Turkey “allows” Kurdish in court, still prosecutes Kurds unfairly
24 January, Istanbul: Turkey’s parliament fulfilled a long-standing promise to decriminalize the use of the Kurdish language during Turkish court trials after an intense debate between nationalist politicians and members of the pro-Kurdish Peace and Democracy Party (BDP). The law, which passed 238-41, allows the use of Kurdish in court, but comes with drawbacks. According to the new law, Kurdish is allowed if the defendant speaks it better than Turkish. Kurdish is only allowed during the court proceedings, not during legal procedures before and after.

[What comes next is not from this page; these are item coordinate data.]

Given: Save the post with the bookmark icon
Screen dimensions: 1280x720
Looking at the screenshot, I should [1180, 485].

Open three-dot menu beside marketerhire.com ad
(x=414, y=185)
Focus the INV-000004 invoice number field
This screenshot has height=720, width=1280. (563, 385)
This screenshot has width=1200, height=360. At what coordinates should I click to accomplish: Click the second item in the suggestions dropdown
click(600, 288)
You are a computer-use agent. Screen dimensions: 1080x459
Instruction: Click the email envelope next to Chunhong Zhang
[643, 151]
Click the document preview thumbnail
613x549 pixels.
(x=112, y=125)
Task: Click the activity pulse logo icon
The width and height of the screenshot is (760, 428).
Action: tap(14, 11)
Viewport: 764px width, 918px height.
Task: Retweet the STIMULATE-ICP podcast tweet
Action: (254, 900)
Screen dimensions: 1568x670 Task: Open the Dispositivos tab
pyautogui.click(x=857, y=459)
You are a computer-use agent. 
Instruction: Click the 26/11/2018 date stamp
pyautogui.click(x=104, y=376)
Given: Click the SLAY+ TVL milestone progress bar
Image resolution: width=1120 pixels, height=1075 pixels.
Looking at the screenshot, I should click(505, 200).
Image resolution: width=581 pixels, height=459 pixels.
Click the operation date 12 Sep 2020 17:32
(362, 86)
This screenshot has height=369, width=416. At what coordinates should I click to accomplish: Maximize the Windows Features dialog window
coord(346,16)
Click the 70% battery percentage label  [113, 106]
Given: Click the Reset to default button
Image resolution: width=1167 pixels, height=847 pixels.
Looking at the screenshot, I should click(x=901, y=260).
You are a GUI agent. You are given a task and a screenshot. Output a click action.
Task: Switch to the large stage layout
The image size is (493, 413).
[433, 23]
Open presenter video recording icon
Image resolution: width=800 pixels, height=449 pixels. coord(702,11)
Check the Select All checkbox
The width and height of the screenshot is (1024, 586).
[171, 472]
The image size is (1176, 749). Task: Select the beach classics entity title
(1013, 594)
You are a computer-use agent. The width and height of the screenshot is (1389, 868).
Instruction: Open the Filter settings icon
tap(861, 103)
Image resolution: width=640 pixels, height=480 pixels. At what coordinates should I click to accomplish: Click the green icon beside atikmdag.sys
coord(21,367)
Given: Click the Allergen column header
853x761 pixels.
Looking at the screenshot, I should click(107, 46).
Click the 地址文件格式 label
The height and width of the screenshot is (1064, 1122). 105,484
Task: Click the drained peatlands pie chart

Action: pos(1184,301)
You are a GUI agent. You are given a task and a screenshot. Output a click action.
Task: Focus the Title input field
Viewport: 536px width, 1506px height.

Nonetheless, the move has been welcomed by many Kurdish citizens who were constantly disenfranchised by the prohibition of Kurdish in court. A Kurdish citizen on trial for allegedly being part of the KCK was the first to benefit from the new law, when a court in Diyarbakir unanimously voted yesterday to allow the defendant Ali Şimşek to use his mother tongue.
The right to use Kurdish in court has come after a long and defiant battle on behalf of Kurdish prisoners and activists. One of the central demands of the thousands of Kurdish prisoners who were on an extended hunger strike last year was the right to use Kurdish in court, and it was only after the hunger strike that negotiations began to change the laws regarding its use. The prohibition has been lifted only after thousands of Kurds have already been disenfranchised in the Turkish court system by the denial of their right to use Kurdish and express themselves freely.
Turkey’s limitations on the use of Kurdish is a long standing tactic to repress the Kurdish identity. However, the fact remains that even though defendants are now allowed to speak Kurdish in court, many of those Kurds shouldn’t be in court to begin with. The Turkish justice system is hardly more just because it allows defendants to speak their own language; in order to truly prove that it is willing to reform, Turkey must stop unfairly targeting Kurds to begin with.